Houssayn Ibn Qoutloughtakin retourna chez le sultan et défendit le cas de Jawouli qui était partit pour la ville de Balis ou il arriva le 13 du mois de Safar mais le peuple s’opposa à lui. Les hommes du prince Ridwan, le seigneur d’Alep, qui s’y trouvaient s’enfuirent et Jawouli assiégea la ville durant cinq jours qu’il prit après avoir miné une des tours qui tomba sur les soldats du génie tuant plusieurs d’entre eux. Il prit donc la ville, crucifia un groupe de notables et convoqua le Qadi Muhammad Ibn ‘Abdel-‘Aziz Ibn Ilyas, qui était un juriste dévot et l’exécuta. Alors il ravagea la ville et prit une grande quantité d’argent.

 

De la bataille entre Jawouli et les croisés

 

Au mois de Safar cette année, une bataille eut lieu entre Jawouli Saqaou et Tancrède, le souverain d’Antioche. La raison est que le prince Ridwan correspondit avec Tancrède et l’informa du comportement traître, sournois et fourbe de Jawouli et le mis en garde qu’il avait l’intention d’attaquer Alep et que, s’il l’a prenait, les croisés ne pourraient plus maintenir leur présence en Syrie. Il proposa une alliance à Tancrède ainsi que de l’aide pour s’opposer à lui. Tancrède répondit à sa demande et quitta Antioche tandis que Ridwan lui envoya 600 cavaliers. En entendant ces nouvelles, Jawouli envoya un messager au seigneur d’Edesse et l’invita à lui fournir de l’aide et renonça à la grande somme d’argent de la rançon. Le comte procéda alors pour rejoindre les forces de Jawouli qui était à Manbij. Dans cette situation, Jawouli reçut des informations que l’armée du sultan avait conquis Mossoul et saisit sa trésorerie et ses propriétés. Cela lui fit beaucoup de peine et un grand nombre de ses partisans l’abandonnèrent dont l’Atabeg Zanki Ibn Aqsounqour et Baktash an-Nihawandi.

 

Jawouli se retrouva donc avec mille cavaliers mais une grande foule de volontaires le rejoignit et il campa devant Tall Bashir quand arriva Tancrède à la tête de 1 500 cavaliers croisés et des 600 soldats du prince Ridwan sans compter les fantassins. Jawouli donna le commandement de l’aile droite aux émirs Aqsiyan, Altountash al-Abari et d’autres et l’aile gauche à l’émir Badran Ibn Sadaqah, au commandant général Sabawah et Sounqour Daraz tandis que le centre fut donné aux comtes croisés Baldwin et Josselin. La bataille débuta et les hommes d’Antioche chargèrent le comte. Le combat fut féroce et Tancrède enfonça le centre. Alors l’aile gauche de Jawouli chargea l’infanterie du seigneur d’Antioche et tua un grand nombre d’entre eux. Alors que la défaite du seigneur d’Antioche semblait imminente, les hommes de Jawouli se tournèrent vers les chevaux de rechange des croisés, le comte et ceux de Josselin, les enfourchèrent et s’enfuirent. Jawouli se lança vers eux et les rappela mais ils ne revinrent pas. Son autorité sur eux s’était rompue après la chute de Mossoul et quand il vit qu’ils ne reviendraient pas avec lui, il ne pensa qu’à lui-même et craignant pour sa vie s’il restait, il s’enfuit suivit par le reste de l’armée.

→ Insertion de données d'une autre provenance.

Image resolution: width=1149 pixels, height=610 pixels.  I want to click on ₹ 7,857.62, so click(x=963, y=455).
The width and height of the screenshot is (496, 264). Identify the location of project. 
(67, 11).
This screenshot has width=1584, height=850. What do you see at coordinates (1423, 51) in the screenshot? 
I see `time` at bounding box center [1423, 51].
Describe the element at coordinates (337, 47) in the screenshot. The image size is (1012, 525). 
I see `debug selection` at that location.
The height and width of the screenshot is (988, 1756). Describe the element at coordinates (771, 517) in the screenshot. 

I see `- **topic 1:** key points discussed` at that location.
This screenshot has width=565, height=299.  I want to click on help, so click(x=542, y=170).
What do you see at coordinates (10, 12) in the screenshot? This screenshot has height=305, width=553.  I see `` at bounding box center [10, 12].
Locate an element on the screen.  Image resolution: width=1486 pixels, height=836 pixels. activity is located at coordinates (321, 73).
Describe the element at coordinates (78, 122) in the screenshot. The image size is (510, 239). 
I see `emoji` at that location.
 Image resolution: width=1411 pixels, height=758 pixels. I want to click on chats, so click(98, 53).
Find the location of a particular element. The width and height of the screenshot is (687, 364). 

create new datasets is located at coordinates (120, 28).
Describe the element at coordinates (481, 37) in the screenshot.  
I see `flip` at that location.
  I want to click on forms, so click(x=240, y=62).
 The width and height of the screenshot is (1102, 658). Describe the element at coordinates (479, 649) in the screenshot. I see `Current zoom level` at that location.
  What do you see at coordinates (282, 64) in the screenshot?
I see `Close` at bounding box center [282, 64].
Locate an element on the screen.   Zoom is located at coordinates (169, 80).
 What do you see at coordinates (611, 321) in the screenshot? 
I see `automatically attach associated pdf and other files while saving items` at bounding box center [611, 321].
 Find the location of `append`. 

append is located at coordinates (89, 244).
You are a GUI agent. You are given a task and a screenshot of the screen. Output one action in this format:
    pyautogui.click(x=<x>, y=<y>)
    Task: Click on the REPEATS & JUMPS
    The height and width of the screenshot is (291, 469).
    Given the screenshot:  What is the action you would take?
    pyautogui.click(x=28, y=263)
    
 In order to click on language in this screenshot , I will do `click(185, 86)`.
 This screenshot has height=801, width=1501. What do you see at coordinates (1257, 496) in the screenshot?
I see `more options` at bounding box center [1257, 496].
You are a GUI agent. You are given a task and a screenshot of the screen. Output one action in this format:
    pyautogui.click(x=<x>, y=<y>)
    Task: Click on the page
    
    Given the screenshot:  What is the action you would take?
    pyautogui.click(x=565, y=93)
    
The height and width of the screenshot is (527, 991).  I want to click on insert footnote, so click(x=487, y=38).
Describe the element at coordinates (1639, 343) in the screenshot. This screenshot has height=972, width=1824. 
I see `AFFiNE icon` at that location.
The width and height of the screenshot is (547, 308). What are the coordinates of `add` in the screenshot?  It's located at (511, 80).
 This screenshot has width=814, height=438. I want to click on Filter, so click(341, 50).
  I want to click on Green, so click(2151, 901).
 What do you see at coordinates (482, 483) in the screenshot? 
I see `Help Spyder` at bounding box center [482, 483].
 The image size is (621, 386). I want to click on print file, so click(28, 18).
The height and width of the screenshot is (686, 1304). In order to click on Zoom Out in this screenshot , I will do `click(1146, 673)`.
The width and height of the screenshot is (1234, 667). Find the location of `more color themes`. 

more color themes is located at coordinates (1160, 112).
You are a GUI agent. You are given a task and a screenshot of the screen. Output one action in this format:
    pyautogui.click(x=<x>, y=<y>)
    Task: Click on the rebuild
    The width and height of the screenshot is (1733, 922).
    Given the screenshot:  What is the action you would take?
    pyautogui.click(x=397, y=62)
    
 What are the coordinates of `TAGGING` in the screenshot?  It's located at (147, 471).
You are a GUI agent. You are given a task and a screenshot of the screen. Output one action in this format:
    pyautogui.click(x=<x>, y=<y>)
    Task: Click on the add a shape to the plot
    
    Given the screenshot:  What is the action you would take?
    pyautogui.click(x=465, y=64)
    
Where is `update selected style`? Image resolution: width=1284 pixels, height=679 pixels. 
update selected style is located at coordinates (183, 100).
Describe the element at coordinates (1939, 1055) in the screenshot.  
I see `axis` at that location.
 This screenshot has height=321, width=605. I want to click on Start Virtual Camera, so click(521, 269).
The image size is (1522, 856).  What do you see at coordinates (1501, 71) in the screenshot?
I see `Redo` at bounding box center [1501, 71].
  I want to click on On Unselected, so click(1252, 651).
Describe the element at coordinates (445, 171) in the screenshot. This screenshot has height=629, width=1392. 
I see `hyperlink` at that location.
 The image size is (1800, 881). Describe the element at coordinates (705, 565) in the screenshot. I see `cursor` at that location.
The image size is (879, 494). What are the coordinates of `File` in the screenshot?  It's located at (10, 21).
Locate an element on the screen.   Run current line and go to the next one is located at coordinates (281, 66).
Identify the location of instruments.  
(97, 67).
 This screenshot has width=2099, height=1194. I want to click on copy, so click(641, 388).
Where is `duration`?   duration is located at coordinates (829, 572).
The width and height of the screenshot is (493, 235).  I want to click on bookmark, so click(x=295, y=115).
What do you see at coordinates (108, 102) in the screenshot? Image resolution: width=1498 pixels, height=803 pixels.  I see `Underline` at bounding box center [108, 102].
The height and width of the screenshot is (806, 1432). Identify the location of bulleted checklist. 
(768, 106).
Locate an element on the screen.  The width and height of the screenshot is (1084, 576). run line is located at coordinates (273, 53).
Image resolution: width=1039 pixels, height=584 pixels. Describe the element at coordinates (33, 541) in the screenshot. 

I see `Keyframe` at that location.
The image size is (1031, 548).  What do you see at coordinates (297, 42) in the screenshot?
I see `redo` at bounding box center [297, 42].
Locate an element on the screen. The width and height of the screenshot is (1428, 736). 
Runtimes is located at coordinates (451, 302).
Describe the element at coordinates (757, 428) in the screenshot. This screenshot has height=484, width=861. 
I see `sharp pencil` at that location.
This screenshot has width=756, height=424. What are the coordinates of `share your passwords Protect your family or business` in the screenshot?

Le commandant Sabawah partit pour Damas, Badran Ibn Sadaqah à Qal’at Ja’bar, le fils de Joukarmish disposa pour Jazirat Ibn ‘Omar et Jawouli pour ar-Rahbah. Une foule de Musulmans furent tués et le seigneur d’Antioche pilla leurs affaires et leurs bagages et le reste souffrit énormément des croisés. Le comte et Josselin s’enfuirent à Tall Bashir et un grand nombre de Musulmans y cherchèrent aussi refuge et ils furent bien traités. Les blessés furent soignés, les nus habillés avant d’être envoyé dans leurs propres terres.

 

La bataille entre Toughtakin et les croisés et le traité subséquent

 

Il y eut une féroce bataille cette année entre Toughtakin l’Atabeg et les croisés quand Toughtakin se rendit à Tibériade à cause de l’arrivée du neveu de Baldwin pour ouvrir des hostilités. Toughtakin commandait 2 000 cavaliers et un grand nombre de fantassins tandis que le neveu du roi Jérusalem commandait  400 chevaliers et 2 000 fantassins.

 

Après un combat intense, les Musulmans se retirèrent. Toughtakin descendit de sa monture et s’adressa aux Musulmans avec des mots d’encouragement puis, ils revinrent à la bataille et écrasèrent les croisés, en capturant le neveu du roi qui fut emmené à Toughtakin. Toughtakin lui proposa la conversion à l’Islam mais il refusa, offrit la rançon de 30 000 dinars et la libération de 500 captifs pour sa libération. Toughtakin n’accepta rien hormis sa conversion et comme il refusa, il le tua de ses propres mains et envoya au calife et au sultan les prisonniers qu’il fit. Plus tard Toughtakin et Baldwin, le roi des croisés se mirent d’accord pour une cessation des hostilités pour une durée de quatre ans. Ce fut une bénédiction d’Allah Tout Puissant pour les Musulmans et n’était-ce traité, les croisés, qu’Allah les maudisse, auraient remporté un grand succès sur les Musulmans après la défaite qui est sur le point d’être mentionnée.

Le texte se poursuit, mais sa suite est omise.